§ Explore the material:
[A] Answer these questions using the comments on motorcycle communication:
(i) Which Bluetooth headset does the first commenter own?
(ii) For how many years has the J&M owner used that outfit?
(iii) On which channel does the commenter who mentions NOAA weather reports listen to NOAA broadcasting?
[B] From the comments on motorcycle communication, copy word for word the part that opens with the words containing "4. Depends if" and closes with "for more info.".

§ Excerpted passage:

  1. I have the Scala Rider Q2 Bluetooth. No one I ride with has a bluetooth headset, so I can’t do rider to rider. But I can take and place phone calls. And it seems all too often as I’m riding out to the staging area in the morning, a rider will call me on the phone to say something, and I can take that call on my bike. I agree with everything here, communication opens up another dimension in group riding. Oh, and if you’re thinking about getting the Scala Rider Q2, don’t. They just came out with the new G4.

  2. I have the J&M outfit. It IS pricey, but less so than upgrading my Street Glide’s stock radio system to inculde CB. IMHO it works better than any other CB unit out there. I’ve used it for three years now and the only trouble I’ve had with it had to do with antenna legnth and placement. At the end of the day I love the J&M and their customer service is fantastic!

  3. does this mean you will be wired for canada? guess i’ll have to get someone to break off the microphone. you and microphones-well mr. director- whats big ed’s phone number anyway?

  4. Depends if I figure this out and find a solution that is both economical and stylish that works.
    Big Ed’s phone number should be on the list given out by HRC at the RC meeting this past Wednesday.

  5. Hey R/C, this is some good info here. However, the last thing I want on a ride is someone talking to me…lol. Seriously.

    However, talking to the prostitutes while I am blazing through NV might be fun. mwhahahahahaha…those ladies are always on the CB….not like I have ever done that or anything….nope….no way….

  6. economical and stylish? HMMMM. STYLISH? Ye of spaceballs fame are talking stylish. have a deal on the handlebar cb your looking at. put it on the rk but took it off. got an ultra w/ radio. worked good and was able to talk to robin in the house. have the headset stuff for 2 if you have a passenger. call me at 555-1212 for more info.

  7. I am finding the NOAA 24/7 weather reports quite useful. Been listening to NOAA broadcasting on Channel 6.

  8. I agree that cb use is SO old and outdated BUT as most of the guys I ride with ride Ultras and big jap bikes that all ready have cb’s installed I guess we are stuck on them. I use five watt VHF radios when I hunt and they blow the cb audio away.

  9. Thanks for the input Nick. Keep the hammer down good buddy!

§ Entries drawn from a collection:
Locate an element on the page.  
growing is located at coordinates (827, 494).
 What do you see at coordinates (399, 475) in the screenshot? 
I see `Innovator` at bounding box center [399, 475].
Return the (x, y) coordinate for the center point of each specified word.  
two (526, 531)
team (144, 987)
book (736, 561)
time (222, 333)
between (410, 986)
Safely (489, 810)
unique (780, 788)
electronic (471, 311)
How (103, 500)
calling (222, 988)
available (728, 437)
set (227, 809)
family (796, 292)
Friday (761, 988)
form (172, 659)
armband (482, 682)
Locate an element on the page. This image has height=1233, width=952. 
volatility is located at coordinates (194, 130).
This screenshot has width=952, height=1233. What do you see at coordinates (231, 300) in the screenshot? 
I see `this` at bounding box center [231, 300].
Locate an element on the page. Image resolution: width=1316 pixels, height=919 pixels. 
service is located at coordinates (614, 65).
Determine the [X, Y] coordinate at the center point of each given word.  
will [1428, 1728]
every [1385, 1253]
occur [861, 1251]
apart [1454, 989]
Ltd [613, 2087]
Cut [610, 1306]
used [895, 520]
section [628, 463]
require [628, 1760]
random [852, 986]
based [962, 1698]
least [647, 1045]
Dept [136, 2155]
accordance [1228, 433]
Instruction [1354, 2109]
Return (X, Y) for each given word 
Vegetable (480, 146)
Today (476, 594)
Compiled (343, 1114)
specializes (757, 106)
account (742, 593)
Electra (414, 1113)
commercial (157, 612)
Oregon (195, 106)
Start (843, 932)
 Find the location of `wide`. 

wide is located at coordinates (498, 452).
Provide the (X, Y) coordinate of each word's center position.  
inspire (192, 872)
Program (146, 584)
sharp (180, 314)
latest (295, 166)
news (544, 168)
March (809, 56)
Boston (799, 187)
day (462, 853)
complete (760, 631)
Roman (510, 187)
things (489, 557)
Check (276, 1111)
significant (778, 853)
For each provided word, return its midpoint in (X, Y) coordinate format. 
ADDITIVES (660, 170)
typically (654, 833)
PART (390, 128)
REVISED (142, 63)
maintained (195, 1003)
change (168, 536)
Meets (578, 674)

§ Task answers:
[A]
(i) The Scala Rider Q2.
(ii) Three years.
(iii) Channel 6.

[B]
4. Depends if I figure this out and find a solution that is both economical and stylish that works.
    Big Ed’s phone number should be on the list given out by HRC at the RC meeting this past Wednesday.

  5. Hey R/C, this is some good info here. However, the last thing I want on a ride is someone talking to me…lol. Seriously.

    However, talking to the prostitutes while I am blazing through NV might be fun. mwhahahahahaha…those ladies are always on the CB….not like I have ever done that or anything….nope….no way….

  6. economical and stylish? HMMMM. STYLISH? Ye of spaceballs fame are talking stylish. have a deal on the handlebar cb your looking at. put it on the rk but took it off. got an ultra w/ radio. worked good and was able to talk to robin in the house. have the headset stuff for 2 if you have a passenger. call me at 555-1212 for more info.